In this day and age, prejudice is ripe, so how do we raise children to be race-conscious?
Some people think that talking to children about race and racism will lead them to be more prejudice or notice the differences between people. The truth is, the opposite is true. Remaining silent on the topic of race isn’t helping our children. It isn’t moving the needle any closer to equality.
If adults are silent about race, they actually reinforce racial prejudice in children. From a young age, children notice patterns – who lives where; what homes they see; who is the most desirable character in a film; and so one – and they try to assign “rules” to explain what they see. So adults staying silent about these patterns and structural racism causes prejudice in kids. Young children infer that racial inequities they see are natural and justified.
What’s more, dismissing a child asking a question about someone’s skin colour, often teaches children that they are not supposed to talk about race. So despite having good intentions, we are actually teaching children that talking about racial issues, contributes to the development of racial bias.
Parents have similar goals when it comes to how their raise them to handle the issue of race. Firstly, we want to raise children who judge people based on behaviour, values and their likes and dislikes. Not the colour of their skin, or their origins. Secondly, we want to raise them to be able to call our racism. To be able to recognise prejudice around them. Lastly, we want our children to understand and see people as equals who need friendship, not as people who need saving.
So how exactly do we teach these lessons to our children?
Talk and learn about race, racism and racial inequity: If you can’t explain racial inequality to another adult, you will find it impossible to explain it to a child. So before you try and tell your child what it means, learn more about the concepts yourself. By talking about prejudice in your everyday life, your child will become more aware of the issues.
Ask questions: Instead of shutting down a statement your child makes that strikes you as racially biased, try to understand their thought process. Simply by asking “what makes you think that?” can give you a good perspective on their thoughts and ideas. Once you understand the thought process, you can work on changing their perspective.
Talk about fairness: You can harness their sense of just to explain racial patterns as being unfair. This will help your child to see what is right and wrong about prejudice. Kids are constantly noticing patterns in the world so use this as a way to help them think critically. Point out everyday things that you think are unfair and talk to them about why they are.

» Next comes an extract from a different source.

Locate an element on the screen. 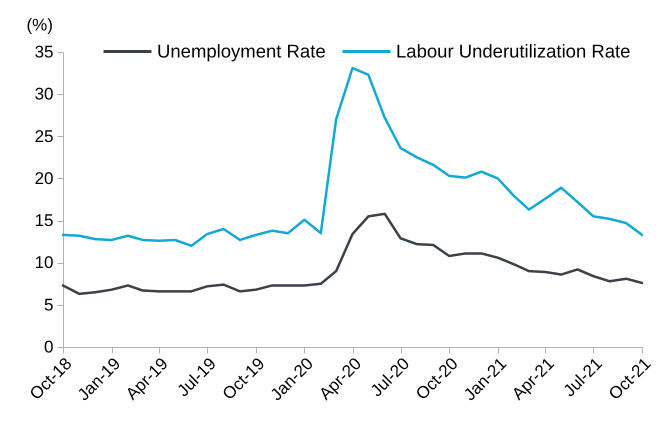 Image resolution: width=662 pixels, height=422 pixels. legend-label: Unemployment Rate is located at coordinates (242, 51).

Empowerment: Actively seek out anti-racist role models in your community and in the broader society. Point out that there are people and organisations working to make a positive change everyday. Show children that they can help too.
Connect the past, present and future: Talk to children about civil rights heroes who fought hard to change things. Teach them that we are lucky that, although there is prejudice in the world, it ins’t like it used to be. It can be a great way for them to understand that people do work hard to make a change. Which will hopefully make them want to make a difference too.